The Script Transformation part 1 – a simple Transformation

Fig 1: The Script Transformation

Fig 1: The Script Transformation

In this post I will be covering the Script Transformation. The sample package can be found here for 2005 and guidelines on use are here.

What does the Script Transformation do?

The question here should really be what can’t it do? The Script Transform fills in the gap when standard components don’t fit the bill by allowing you to create, consume or access rows and columns in the Data Flow and process them within VB.Net code (and also C# in 2008). This opens up a whole array of functionality to access as both VB.Net and C# are powerful and flexible languages. The Script Transformation can function as a Source (providing rows to the Data Flow), as a Destination (consuming rows from the Data Flow) or as a Transformation (changing or creating column values in the Data Flow).

Functioning as a Transformation, you aren’t restricted to just row in, row out operations either – you add new outputs, create multiple rows from single rows and create single rows from multiple rows. The capacity to do impressive tricks with your data is – well, impressive! Because of this array of options I will break each one out into a separate post. This first post will cover a simple one row in – one row out transformation.

Sadly there are some downsides to all this, two of which really stand out for me. The first of these is if you aren’t a programmer (I never moved much beyond VBA) then writing the code, debugging the code, or even knowing what can and can’t be done in the code can make working with this component a bit of a struggle. The second is you lose a lot of visibility over what is being done in the component – unlike with most other transforms there is no nice GUI to show what column is going where and what is being done to it. You need to be able to actually read the code to understand what is going on, and I must warn that the BI Monkey becomes one Angry Ape when code is insufficiently commented!

Configuring the Script Transformation

It is fairly easy to set up the Script Transformation, but you need to use a little more of the Advanced Editor type features than basic developers are probably used to.
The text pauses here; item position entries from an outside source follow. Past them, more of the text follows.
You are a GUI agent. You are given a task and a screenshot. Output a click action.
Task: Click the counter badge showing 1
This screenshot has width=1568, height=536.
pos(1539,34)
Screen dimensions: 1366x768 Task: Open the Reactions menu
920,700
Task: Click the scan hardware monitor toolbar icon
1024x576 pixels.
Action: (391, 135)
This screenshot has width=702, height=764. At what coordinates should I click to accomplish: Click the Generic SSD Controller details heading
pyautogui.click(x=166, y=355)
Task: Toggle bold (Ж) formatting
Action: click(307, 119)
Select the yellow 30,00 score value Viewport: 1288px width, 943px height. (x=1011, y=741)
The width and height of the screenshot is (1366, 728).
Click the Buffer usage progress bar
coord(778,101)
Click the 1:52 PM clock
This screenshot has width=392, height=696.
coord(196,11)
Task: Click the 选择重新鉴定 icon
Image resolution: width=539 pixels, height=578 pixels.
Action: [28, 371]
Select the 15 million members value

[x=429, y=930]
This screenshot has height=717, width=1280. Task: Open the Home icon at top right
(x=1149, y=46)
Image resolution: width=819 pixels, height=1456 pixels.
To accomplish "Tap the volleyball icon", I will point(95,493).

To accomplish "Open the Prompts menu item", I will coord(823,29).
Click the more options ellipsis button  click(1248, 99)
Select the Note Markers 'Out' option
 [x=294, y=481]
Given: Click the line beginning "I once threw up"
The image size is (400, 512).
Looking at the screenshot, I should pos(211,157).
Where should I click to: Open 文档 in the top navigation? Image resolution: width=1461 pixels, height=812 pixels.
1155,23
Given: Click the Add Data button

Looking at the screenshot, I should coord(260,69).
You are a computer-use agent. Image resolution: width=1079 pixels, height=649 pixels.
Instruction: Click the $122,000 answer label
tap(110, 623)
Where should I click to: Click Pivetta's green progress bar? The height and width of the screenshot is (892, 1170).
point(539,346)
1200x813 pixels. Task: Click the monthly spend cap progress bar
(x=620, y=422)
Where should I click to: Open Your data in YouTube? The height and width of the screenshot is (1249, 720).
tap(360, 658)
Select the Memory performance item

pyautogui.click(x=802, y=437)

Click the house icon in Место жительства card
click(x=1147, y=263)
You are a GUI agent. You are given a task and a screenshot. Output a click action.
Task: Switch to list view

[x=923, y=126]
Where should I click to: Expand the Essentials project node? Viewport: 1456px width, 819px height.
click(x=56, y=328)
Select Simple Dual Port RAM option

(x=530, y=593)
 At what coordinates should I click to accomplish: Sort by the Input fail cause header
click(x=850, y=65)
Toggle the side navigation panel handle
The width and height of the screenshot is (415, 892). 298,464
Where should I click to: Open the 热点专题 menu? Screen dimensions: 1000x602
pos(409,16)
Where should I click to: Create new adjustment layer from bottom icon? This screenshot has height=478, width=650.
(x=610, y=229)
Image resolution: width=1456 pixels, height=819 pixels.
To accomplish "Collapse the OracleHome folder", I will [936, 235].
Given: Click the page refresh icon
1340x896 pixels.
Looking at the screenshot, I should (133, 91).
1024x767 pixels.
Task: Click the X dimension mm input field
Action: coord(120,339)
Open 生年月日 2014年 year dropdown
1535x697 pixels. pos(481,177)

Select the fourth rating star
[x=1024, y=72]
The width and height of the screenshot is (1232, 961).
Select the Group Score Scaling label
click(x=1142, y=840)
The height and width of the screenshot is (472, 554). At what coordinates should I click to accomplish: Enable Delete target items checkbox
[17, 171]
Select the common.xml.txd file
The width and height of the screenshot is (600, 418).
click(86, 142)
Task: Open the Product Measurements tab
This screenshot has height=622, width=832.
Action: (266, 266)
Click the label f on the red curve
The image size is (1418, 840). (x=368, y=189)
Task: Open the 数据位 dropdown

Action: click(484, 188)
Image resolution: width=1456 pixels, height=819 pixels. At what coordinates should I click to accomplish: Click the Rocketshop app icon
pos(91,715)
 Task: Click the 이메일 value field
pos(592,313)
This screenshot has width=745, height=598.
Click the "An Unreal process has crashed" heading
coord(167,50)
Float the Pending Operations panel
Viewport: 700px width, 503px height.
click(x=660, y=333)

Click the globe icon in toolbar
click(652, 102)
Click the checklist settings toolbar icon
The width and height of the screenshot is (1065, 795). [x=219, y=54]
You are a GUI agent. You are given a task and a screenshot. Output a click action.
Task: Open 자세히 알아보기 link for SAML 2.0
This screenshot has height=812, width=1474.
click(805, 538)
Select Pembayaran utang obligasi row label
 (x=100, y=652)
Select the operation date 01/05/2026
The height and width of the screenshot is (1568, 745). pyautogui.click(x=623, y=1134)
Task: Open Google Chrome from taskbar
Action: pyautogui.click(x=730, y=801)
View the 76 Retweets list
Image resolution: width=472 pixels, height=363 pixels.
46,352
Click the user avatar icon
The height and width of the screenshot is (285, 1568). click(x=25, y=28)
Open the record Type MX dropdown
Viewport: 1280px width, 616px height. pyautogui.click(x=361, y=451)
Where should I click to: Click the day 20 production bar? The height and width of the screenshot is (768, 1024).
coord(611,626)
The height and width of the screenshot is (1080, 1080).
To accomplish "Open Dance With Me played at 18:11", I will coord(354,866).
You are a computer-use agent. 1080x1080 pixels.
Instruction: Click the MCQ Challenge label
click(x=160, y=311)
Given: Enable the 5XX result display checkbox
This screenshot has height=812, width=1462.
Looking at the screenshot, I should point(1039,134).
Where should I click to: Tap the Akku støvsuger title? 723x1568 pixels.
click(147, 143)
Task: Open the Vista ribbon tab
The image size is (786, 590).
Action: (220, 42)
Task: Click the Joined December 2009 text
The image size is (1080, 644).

Key actions are selecting input columns, defining output columns, choosing input variables and connection managers being used within the component.

First up simply check the columns from the Input that you want to access in the script component. By “access” I mean read or alter the value of.

b

Fig 2: Selecting the Input Columns

Second, define the output columns. If you are adding new columns to the Data Flow as I do in the example, click the “Add Column” button which becomes enabled when you select the “Output Columns” folder. Then name it and select the data type. By default when using a Script Transformation as a Transformation a single output Output 0 is created for you to add columns to.

b

Fig 3: Configuring the Output Columns

Finally (in this case – I won’t be using any connection managers here and will cover those in a future post) enter the variables you want to be able to access in the script – there are two options – ReadOnlyVariables and ReadWriteVariables. Fairly self explanatory – if you want to change the value of the variable in the script enter it into the ReadWriteVariables line – and if you don’t want the value to change enter it into the ReadOnlyVariables line. Two quick notes of warning – if there’s a space in your list of variables in the ReadOnlyVariables line it will cause an error in 2005 Script tasks. Secondly, remember variable names are case sensitive.

b

Fig 4: Specifying the Variables

The last thing you need to do is click on the Design Script button that will open your code editor. There is a commented section where you can add your code.

Below is my sample code from the package – there’s nothing too fancy going on here. Note how the columns selected in the Inputs are available as a property of the Row - they simply pop up on Intellisense as you code. Similarly variables are accessible from Me.Variables.

Public Overrides Sub Input0_ProcessInputRow(ByVal Row As Input0Buffer)

‘ Use a standard VB Function
Row.ShipYear = Row.ShipDate.Year

‘ Use a variable in the Me.Variables.<VariableName> format
Row.DoubleDue = Row.TotalDue * CType(Me.Variables.Multiplier, Decimal)

End Sub

I’ll dig into how code is structured in one of the future posts in this mini-series.

Where should you use the Script Transformation?

The Script transformation is there to be used when native SSIS component functionality doesn’t meet your needs – the most common use I have had for it is when the Derived Column editor doesn’t give me what I need – such as when I want to use Regular Expressions, or reuse a function across many columns.

MSDN Documentation for the Script Transformation can be found here for 2008 and here for 2005.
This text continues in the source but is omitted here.